→ TASK TO CARRY OUT: Please write out exactly the lines of the data below from the line holding "[Next photo] (65, 79)" through the line holding "(951) 356-2465 (15, 346)", and leave out the rest.

____ DATA UNDER STUDY

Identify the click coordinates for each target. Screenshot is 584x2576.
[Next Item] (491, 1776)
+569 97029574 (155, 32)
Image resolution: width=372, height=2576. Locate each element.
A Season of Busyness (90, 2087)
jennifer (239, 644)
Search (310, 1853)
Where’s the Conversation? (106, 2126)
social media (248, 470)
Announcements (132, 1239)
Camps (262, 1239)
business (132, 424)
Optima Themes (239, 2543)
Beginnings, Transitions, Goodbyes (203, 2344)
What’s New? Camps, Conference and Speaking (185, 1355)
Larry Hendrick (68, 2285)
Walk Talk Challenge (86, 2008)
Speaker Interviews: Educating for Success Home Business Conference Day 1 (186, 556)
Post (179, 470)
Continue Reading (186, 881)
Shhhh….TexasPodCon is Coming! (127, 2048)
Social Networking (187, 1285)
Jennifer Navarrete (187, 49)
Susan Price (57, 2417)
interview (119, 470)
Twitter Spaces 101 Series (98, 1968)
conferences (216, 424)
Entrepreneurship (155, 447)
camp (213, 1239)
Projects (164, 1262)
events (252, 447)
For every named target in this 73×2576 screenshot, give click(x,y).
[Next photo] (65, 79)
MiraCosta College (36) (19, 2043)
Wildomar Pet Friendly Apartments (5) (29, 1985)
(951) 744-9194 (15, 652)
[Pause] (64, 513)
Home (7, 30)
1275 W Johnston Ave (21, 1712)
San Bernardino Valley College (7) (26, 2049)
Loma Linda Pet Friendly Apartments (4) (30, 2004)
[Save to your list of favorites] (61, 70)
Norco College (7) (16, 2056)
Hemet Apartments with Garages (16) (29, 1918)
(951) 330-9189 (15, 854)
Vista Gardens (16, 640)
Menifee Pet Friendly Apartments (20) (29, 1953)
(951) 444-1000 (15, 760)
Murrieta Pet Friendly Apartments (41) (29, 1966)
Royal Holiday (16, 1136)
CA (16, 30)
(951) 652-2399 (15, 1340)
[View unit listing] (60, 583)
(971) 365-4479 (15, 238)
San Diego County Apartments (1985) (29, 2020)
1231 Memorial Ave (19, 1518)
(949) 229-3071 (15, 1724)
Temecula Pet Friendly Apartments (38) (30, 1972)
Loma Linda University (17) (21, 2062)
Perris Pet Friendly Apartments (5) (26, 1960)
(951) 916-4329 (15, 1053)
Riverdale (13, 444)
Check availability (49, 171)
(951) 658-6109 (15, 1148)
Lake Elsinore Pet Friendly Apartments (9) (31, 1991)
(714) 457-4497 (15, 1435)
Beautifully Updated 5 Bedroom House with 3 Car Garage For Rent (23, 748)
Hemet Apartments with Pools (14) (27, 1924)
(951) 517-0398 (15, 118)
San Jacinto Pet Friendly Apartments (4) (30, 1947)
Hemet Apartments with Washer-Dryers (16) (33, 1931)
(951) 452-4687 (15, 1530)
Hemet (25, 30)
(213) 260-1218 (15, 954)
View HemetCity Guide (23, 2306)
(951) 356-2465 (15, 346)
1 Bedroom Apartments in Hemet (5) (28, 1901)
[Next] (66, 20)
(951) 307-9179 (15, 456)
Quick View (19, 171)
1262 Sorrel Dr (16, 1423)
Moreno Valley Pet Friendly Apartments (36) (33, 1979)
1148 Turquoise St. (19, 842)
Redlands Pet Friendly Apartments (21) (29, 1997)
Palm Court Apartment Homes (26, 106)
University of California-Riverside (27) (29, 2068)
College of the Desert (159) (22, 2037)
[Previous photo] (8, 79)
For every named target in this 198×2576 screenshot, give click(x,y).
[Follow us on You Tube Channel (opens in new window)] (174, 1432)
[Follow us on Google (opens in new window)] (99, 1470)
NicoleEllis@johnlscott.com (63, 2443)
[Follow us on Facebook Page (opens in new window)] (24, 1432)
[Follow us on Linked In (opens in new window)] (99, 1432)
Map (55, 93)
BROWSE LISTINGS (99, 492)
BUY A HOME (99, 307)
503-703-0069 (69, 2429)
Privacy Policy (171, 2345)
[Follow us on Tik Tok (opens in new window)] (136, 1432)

________

→ FINAL ANSWER:
[Next photo] (65, 79)
MiraCosta College (36) (19, 2043)
Wildomar Pet Friendly Apartments (5) (29, 1985)
(951) 744-9194 (15, 652)
[Pause] (64, 513)
Home (7, 30)
1275 W Johnston Ave (21, 1712)
San Bernardino Valley College (7) (26, 2049)
Loma Linda Pet Friendly Apartments (4) (30, 2004)
[Save to your list of favorites] (61, 70)
Norco College (7) (16, 2056)
Hemet Apartments with Garages (16) (29, 1918)
(951) 330-9189 (15, 854)
Vista Gardens (16, 640)
Menifee Pet Friendly Apartments (20) (29, 1953)
(951) 444-1000 (15, 760)
Murrieta Pet Friendly Apartments (41) (29, 1966)
Royal Holiday (16, 1136)
CA (16, 30)
(951) 652-2399 (15, 1340)
[View unit listing] (60, 583)
(971) 365-4479 (15, 238)
San Diego County Apartments (1985) (29, 2020)
1231 Memorial Ave (19, 1518)
(949) 229-3071 (15, 1724)
Temecula Pet Friendly Apartments (38) (30, 1972)
Loma Linda University (17) (21, 2062)
Perris Pet Friendly Apartments (5) (26, 1960)
(951) 916-4329 (15, 1053)
Riverdale (13, 444)
Check availability (49, 171)
(951) 658-6109 (15, 1148)
Lake Elsinore Pet Friendly Apartments (9) (31, 1991)
(714) 457-4497 (15, 1435)
Beautifully Updated 5 Bedroom House with 3 Car Garage For Rent (23, 748)
Hemet Apartments with Pools (14) (27, 1924)
(951) 517-0398 (15, 118)
San Jacinto Pet Friendly Apartments (4) (30, 1947)
Hemet Apartments with Washer-Dryers (16) (33, 1931)
(951) 452-4687 (15, 1530)
Hemet (25, 30)
(213) 260-1218 (15, 954)
View HemetCity Guide (23, 2306)
(951) 356-2465 (15, 346)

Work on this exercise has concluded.